▸ **TRECHO DO TEXTO**:

►

Há uma efervescência permanente no cenário político que é obstáculo para um grande pacto nacional no enfrentamento da pandemia.
Declarações polêmicas, dissidentes de perspectivas balizadas pela ciência, por instâncias reconhecidamente competentes na defesa da saúde, não ajudam, pois, além de desinformar, provocam cisões onde deveria haver união.
A Conferência Nacional dos Bispos do Brasil publicou manifesto, ao lado de organizações da sociedade civil, pedindo ao governo federal para presidir e promover um amplo processo de diálogo, imprescindível para que ocorram as mudanças necessárias, ultrapassando a insensatez das provocações e dos personalismos, para se concentrar nos princípios da Constituição.
[É] preocupante, pois estão na contramão das recomendações científicas, vindas do próprio Ministério da Saúde, da Organização Mundial da Saúde e de outras instâncias embasadas na pesquisa.
A prática do jejum é exercício espiritual importante, sobretudo quando direcionado pelo objetivo de se reencontrar o equilíbrio e se exercer a solidariedade. Para a Igreja Católica, a quaresma, período que antecede a Páscoa, é tempo oportuno para o jejum. Mas é importante saber: não basta privar-se de algo. É preciso abertura de espírito para acolher as lições oferecidas pela experiência do jejum.
A sociedade civil tem o dever e a responsabilidade de dirigir-se ao governo federal, apresentar ponderações, advertir. A democracia se fortalece com a participação. Quando as entidades signatárias da carta e tantas outras se manifestam, buscam colaborar.

◄

▸ **EXTRATO DOS REGISTROS**:
►

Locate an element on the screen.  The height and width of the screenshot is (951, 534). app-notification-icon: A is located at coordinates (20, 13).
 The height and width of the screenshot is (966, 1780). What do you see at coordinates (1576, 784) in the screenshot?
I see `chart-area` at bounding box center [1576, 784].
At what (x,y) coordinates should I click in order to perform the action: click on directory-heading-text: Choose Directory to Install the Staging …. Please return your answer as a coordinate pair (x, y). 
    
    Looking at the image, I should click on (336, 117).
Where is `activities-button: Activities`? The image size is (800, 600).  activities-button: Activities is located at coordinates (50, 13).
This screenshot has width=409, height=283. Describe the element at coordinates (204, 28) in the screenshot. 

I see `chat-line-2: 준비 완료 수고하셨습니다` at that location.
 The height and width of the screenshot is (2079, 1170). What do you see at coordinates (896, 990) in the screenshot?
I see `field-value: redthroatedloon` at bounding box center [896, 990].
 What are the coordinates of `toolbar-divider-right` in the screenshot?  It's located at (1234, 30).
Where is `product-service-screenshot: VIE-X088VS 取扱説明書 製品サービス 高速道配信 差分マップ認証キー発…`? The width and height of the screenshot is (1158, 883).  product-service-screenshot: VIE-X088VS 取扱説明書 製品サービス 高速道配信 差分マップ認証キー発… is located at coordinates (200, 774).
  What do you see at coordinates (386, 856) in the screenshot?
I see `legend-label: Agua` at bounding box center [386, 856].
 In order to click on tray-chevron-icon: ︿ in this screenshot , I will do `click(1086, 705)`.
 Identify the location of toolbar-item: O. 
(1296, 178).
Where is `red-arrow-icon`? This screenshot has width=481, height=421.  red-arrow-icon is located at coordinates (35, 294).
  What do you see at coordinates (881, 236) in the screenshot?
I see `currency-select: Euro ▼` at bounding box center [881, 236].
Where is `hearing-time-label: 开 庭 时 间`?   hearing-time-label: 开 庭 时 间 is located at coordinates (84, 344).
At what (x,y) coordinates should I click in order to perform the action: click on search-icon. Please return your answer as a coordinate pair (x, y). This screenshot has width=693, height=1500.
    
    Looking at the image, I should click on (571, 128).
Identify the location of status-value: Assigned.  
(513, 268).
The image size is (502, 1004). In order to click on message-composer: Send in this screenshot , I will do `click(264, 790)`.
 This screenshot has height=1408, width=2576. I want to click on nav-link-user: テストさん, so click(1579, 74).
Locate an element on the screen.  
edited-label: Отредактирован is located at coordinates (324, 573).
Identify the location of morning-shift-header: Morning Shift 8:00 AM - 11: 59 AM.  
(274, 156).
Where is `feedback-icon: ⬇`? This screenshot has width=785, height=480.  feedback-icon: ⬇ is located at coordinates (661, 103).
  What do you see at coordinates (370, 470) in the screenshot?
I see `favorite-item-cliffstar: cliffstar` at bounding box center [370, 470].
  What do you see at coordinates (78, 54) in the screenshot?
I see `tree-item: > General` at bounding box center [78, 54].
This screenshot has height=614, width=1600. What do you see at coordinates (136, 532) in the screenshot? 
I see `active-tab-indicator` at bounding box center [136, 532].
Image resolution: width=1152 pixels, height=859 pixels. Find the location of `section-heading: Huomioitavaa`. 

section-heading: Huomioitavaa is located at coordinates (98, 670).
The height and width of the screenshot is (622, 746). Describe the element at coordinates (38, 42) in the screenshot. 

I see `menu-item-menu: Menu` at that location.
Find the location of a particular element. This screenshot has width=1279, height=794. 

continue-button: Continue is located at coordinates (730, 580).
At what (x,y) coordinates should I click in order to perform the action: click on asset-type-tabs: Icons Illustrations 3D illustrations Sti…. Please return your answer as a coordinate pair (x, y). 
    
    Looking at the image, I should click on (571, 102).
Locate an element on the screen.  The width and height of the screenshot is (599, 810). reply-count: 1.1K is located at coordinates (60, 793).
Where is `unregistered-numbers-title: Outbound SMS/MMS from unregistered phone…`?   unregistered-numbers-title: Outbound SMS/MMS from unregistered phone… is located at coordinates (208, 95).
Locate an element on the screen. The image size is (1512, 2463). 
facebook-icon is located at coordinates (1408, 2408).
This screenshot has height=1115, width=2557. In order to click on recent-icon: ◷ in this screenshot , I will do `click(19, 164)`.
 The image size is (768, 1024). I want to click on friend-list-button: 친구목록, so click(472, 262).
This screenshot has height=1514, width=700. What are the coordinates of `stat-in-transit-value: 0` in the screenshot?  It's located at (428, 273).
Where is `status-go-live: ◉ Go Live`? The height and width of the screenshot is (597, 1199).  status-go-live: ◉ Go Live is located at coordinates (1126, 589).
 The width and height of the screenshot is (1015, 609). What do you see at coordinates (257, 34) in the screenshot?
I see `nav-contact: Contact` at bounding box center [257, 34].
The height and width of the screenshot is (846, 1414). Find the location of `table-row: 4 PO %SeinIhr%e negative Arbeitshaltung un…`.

◄

▸ **REQUISITOS DO EXERCÍCIO**:
- A) Imprima, sem nenhuma alteração, o trecho do texto sobre a pandemia que vai de "A prática do" até "experiência do jejum.".
- B) Prossiga com o texto sobre a pandemia a partir da última frase apresentada.
Os registros não têm nenhuma relação com o texto sobre a pandemia.

▸ **LISTA DE RESPOSTAS**:
- A)
A prática do jejum é exercício espiritual importante, sobretudo quando direcionado pelo objetivo de se reencontrar o equilíbrio e se exercer a solidariedade. Para a Igreja Católica, a quaresma, período que antecede a Páscoa, é tempo oportuno para o jejum. Mas é importante saber: não basta privar-se de algo. É preciso abertura de espírito para acolher as lições oferecidas pela experiência do jejum.

- B)
A CNBB dialoga permanentemente com instituições da sociedade civil, inclusive com as quais tem discordâncias em muitos aspectos, pois sabe que o diálogo é caminho para amadurecimentos. Todas as pessoas e instâncias da sociedade civil devem cultivar a capacidade para humilde escuta. É processo enriquecedor.
Pelo diálogo, descobrimos convergências, nascem manifestações de entendimentos. Não embates com o governo, ou mesmo ação ideológica, com interesses políticos partidários. A CNBB busca colaborar com o Brasil e ajudar aqueles que exercem o poder. Isto requer coragem para manifestar discordâncias.
As turbulências políticas, com seus desdobramentos econômicos, desestabilizam o país, geram imprevisibilidade.
Vivemos em uma sociedade polarizada, em que as diferenças, lamentavelmente, motivam inimizades. Sem o mínimo de entendimento, a democracia se enfraquece, pois os próprios Poderes começam a ser questionados. Com a democracia enfraquecida, perde-se o qualificado exercício da cidadania. Em vez de haver união pelo bem comum, impera o egoísmo, fechamentos ao redor das próprias convicções. E a população sofre.
A CNBB está ciente das muitas incompreensões que decorrem de uma sociedade polarizada. Mas permanece firme, ao lado dos mais pobres, manifestando-se de modo independente das convicções ideológicas ou político-partidárias.
Na chamada sociedade da informação, as fake news são itinerário para a morte. Veja o exemplo desta pandemia. As falsas notícias que relativizam a gravidade da situação induzem pessoas a não se precaver e, com isso, estarem mais vulneráveis ao contágio.
A Igreja Católica tem oferecido formação para agentes de pastoral que se dedicam à comunicação. O fenômeno exige mobilização de diferentes instâncias da sociedade, desde as famílias às escolas. Superar esse mal exige qualificada capacitação humanística.
Para o cristão, é ainda mais grave partilhar fake news. Jesus Cristo é a verdade, palavra de Deus. Quem se dedica à mentira se opõe a Jesus. Nesse sentido, a relação da igreja com as entidades científicas é de respeito e colaboração. A ciência é dom de Deus para a humanidade. Mas, é importante ressaltar, nem todas as respostas podem ser encontradas pelo pensamento racional.
Certamente será a mais diferente Páscoa que vivi. Mas a vida tem seus mistérios e esta Semana Santa não será menos rica em espiritualidade.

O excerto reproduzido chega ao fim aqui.